WHAT THIS TASK INVOLVES:
Transcribe exactly the lines that fall between the one holding "Quantité (36, 775)" and the one holding "[Share via SMS] (34, 128)", inclusive, from the entries below.
Start of GIVEN RECORDS
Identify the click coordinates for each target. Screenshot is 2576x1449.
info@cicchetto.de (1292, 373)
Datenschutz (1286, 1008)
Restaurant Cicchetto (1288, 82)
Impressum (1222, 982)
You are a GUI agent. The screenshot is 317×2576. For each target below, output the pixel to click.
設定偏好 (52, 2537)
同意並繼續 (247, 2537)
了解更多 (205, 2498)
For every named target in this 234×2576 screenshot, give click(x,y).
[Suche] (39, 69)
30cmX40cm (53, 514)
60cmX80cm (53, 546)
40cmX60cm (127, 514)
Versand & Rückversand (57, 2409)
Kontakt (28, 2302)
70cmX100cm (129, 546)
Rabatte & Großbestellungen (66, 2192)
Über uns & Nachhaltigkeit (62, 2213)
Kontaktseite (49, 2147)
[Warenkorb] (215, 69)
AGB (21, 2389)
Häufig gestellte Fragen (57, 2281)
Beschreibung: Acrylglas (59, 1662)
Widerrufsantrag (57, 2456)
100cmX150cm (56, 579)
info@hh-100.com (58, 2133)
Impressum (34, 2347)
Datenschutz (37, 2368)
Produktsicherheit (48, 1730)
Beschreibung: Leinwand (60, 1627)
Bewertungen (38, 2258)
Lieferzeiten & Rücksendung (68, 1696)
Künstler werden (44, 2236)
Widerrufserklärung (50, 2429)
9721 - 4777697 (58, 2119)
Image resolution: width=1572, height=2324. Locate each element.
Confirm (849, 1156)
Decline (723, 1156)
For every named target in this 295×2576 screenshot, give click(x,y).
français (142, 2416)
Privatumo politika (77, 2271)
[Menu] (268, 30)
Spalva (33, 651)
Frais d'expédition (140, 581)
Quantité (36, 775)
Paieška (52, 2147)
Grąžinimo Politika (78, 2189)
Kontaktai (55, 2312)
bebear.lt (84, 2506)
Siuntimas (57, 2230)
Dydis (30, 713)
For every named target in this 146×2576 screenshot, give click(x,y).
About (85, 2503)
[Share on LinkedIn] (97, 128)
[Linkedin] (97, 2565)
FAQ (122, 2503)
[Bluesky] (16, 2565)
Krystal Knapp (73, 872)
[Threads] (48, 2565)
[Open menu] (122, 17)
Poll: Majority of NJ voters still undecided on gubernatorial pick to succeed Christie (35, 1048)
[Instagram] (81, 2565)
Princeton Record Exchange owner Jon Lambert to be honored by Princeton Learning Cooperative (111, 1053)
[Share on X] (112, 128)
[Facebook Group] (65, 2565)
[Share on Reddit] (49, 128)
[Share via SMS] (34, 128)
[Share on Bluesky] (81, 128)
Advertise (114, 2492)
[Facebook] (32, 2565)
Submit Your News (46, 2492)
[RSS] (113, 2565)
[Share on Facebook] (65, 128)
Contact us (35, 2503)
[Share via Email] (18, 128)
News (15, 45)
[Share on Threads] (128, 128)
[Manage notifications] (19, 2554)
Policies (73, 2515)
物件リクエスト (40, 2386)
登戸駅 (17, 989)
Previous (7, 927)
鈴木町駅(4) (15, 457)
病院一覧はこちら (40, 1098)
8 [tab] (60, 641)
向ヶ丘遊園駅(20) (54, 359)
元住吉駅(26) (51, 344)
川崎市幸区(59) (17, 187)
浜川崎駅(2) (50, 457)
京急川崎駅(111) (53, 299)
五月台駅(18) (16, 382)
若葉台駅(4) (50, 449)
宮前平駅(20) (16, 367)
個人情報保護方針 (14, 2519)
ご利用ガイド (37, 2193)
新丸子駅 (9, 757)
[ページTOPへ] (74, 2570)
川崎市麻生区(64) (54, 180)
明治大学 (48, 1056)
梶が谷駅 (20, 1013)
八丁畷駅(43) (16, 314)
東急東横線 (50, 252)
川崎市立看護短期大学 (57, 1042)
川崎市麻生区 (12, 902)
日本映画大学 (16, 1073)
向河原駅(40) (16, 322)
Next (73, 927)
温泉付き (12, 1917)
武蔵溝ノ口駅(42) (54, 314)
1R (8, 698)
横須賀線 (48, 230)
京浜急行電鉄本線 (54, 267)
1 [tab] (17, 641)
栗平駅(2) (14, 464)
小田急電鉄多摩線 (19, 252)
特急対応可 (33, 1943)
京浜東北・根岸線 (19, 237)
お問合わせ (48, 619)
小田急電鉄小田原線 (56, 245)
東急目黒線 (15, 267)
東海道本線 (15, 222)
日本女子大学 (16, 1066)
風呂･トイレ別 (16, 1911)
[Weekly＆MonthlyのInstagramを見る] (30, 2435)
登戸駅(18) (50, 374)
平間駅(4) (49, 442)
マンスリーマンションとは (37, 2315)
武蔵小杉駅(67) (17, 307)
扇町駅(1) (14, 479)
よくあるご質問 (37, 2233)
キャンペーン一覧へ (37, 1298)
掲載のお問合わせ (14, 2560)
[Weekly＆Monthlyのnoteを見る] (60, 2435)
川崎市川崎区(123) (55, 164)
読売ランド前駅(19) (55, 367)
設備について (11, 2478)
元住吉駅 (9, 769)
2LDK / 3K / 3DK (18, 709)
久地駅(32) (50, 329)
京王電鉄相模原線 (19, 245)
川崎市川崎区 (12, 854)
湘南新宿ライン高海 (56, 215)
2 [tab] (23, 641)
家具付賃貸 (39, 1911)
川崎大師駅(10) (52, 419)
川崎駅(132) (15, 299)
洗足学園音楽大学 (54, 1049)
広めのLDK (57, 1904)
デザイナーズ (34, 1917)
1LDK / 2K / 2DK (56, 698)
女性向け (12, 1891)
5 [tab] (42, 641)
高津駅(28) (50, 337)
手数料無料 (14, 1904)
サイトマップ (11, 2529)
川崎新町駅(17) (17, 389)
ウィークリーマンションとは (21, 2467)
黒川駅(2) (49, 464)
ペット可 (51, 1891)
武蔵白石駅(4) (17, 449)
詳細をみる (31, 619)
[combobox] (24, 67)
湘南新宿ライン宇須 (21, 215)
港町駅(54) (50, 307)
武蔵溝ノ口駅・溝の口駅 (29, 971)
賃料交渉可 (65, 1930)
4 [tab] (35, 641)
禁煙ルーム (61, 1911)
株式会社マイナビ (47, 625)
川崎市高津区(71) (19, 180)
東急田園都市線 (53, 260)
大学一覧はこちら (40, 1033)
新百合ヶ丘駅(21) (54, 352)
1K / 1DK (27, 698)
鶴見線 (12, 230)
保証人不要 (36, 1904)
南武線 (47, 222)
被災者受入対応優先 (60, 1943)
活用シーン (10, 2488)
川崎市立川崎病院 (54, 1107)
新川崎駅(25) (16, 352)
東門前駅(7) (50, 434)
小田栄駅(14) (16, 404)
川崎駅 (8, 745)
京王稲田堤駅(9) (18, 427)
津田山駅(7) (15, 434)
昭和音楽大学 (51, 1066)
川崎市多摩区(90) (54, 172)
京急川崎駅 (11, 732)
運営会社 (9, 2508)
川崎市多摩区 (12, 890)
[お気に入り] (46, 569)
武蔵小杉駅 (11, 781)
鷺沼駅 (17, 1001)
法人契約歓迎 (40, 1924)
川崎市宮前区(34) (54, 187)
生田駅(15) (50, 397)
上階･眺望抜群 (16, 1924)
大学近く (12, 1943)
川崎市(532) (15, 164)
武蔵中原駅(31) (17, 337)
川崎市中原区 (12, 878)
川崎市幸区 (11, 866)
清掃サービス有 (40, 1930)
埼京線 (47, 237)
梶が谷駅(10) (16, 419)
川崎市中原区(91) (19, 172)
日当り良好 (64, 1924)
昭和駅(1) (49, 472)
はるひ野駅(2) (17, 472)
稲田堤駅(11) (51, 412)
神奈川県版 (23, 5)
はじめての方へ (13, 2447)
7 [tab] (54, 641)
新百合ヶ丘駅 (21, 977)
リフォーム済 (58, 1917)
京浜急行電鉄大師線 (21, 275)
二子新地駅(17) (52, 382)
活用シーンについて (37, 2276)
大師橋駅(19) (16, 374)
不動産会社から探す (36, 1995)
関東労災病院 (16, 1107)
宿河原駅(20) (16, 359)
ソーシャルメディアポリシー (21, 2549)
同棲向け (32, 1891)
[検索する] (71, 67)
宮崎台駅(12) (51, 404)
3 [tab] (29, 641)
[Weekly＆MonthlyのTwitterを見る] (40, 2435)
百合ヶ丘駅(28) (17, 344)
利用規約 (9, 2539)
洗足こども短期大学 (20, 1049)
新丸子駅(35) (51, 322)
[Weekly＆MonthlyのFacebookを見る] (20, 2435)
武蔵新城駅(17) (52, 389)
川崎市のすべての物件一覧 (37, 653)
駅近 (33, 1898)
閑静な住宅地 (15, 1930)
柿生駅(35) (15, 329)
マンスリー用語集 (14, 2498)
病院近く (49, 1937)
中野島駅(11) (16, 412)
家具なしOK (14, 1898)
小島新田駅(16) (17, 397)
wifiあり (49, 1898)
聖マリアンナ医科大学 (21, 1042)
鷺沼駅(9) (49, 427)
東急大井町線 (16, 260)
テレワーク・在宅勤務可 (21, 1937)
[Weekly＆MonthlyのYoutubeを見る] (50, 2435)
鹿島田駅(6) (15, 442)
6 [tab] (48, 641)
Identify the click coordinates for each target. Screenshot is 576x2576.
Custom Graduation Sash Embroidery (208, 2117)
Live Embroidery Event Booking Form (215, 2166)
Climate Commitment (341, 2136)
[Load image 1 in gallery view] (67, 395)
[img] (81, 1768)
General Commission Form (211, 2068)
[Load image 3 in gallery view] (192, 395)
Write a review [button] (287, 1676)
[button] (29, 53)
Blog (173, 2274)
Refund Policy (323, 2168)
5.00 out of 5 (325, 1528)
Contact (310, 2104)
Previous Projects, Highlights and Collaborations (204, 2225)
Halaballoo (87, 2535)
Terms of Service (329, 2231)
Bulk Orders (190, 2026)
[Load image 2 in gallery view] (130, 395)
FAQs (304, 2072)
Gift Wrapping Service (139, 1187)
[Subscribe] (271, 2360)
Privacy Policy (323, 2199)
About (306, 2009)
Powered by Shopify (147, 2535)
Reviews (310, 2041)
End of GIVEN RECORDS
SOLUTION TO THE EXERCISE:
Quantité (36, 775)
Paieška (52, 2147)
Grąžinimo Politika (78, 2189)
Kontaktai (55, 2312)
bebear.lt (84, 2506)
Siuntimas (57, 2230)
Dydis (30, 713)
For every named target in this 146×2576 screenshot, give click(x,y).
About (85, 2503)
[Share on LinkedIn] (97, 128)
[Linkedin] (97, 2565)
FAQ (122, 2503)
[Bluesky] (16, 2565)
Krystal Knapp (73, 872)
[Threads] (48, 2565)
[Open menu] (122, 17)
Poll: Majority of NJ voters still undecided on gubernatorial pick to succeed Christie (35, 1048)
[Instagram] (81, 2565)
Princeton Record Exchange owner Jon Lambert to be honored by Princeton Learning Cooperative (111, 1053)
[Share on X] (112, 128)
[Facebook Group] (65, 2565)
[Share on Reddit] (49, 128)
[Share via SMS] (34, 128)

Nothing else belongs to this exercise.